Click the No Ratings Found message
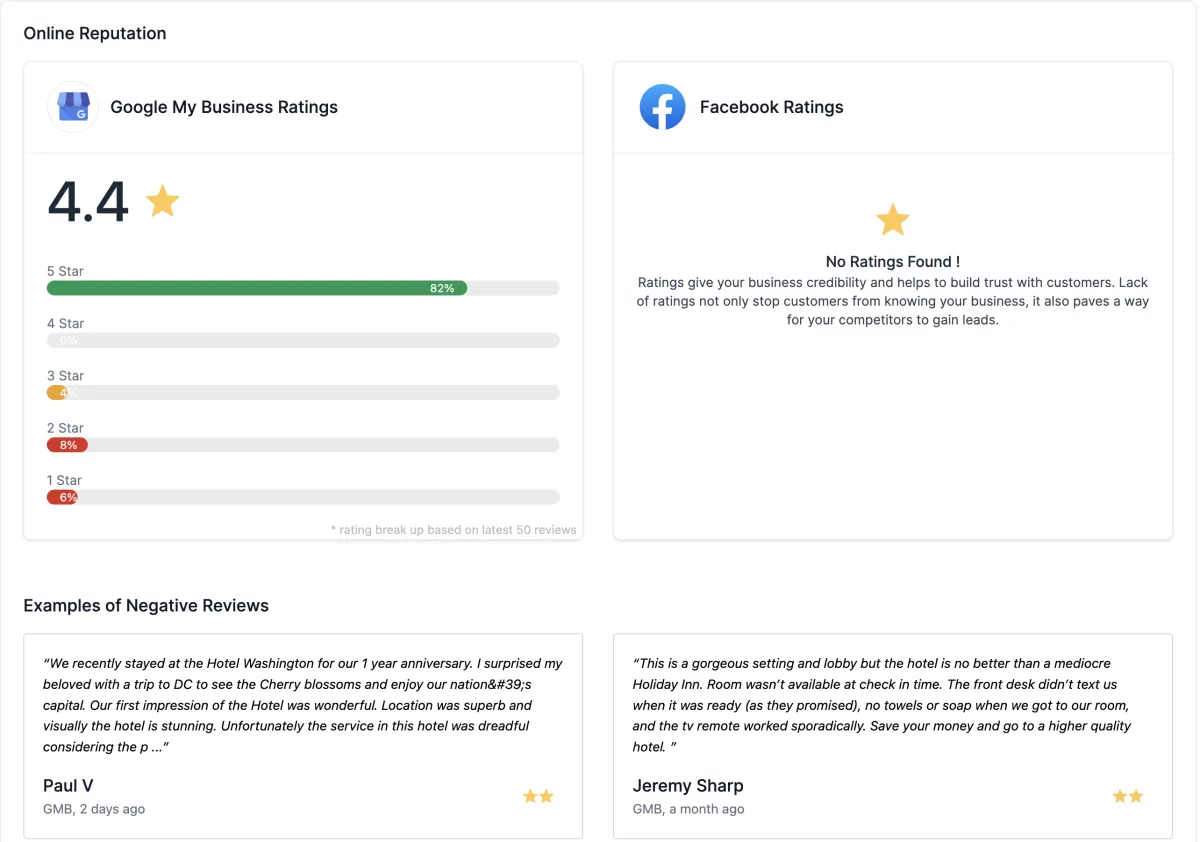 892,262
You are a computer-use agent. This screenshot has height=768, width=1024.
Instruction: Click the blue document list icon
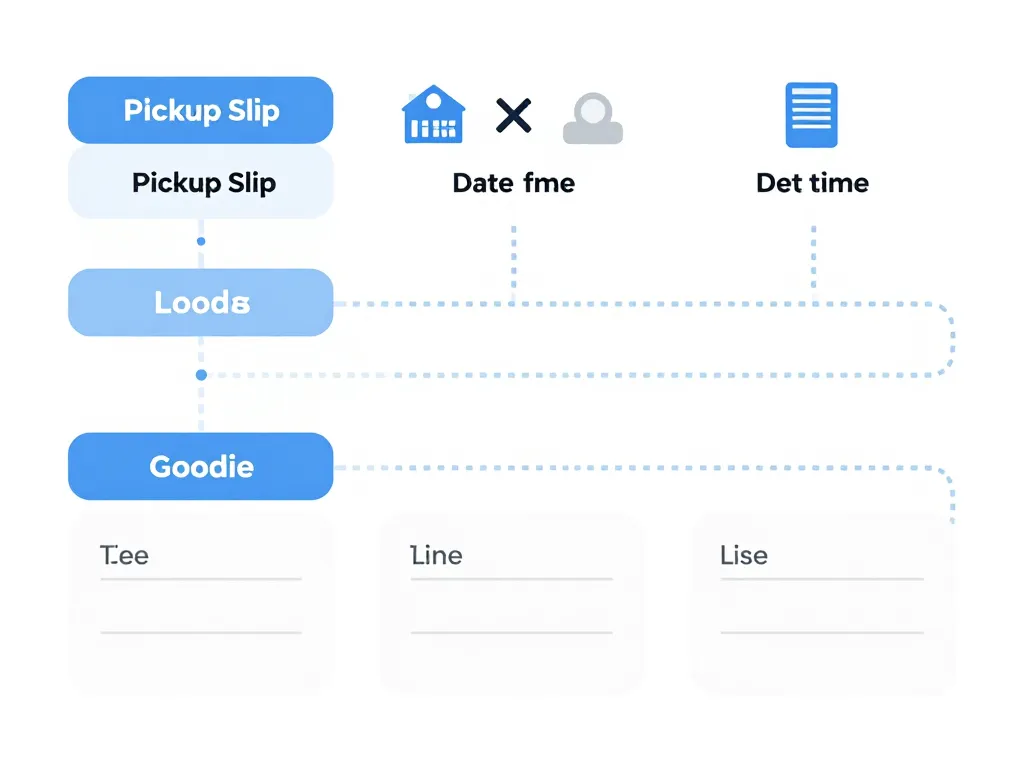pyautogui.click(x=811, y=115)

**Work required**
A verbatim transcription of the records, pictures excluded, is the required output.

**Output for this task**
Click the No Ratings Found message
 892,262
You are a computer-use agent. This screenshot has height=768, width=1024.
Instruction: Click the blue document list icon
pyautogui.click(x=811, y=115)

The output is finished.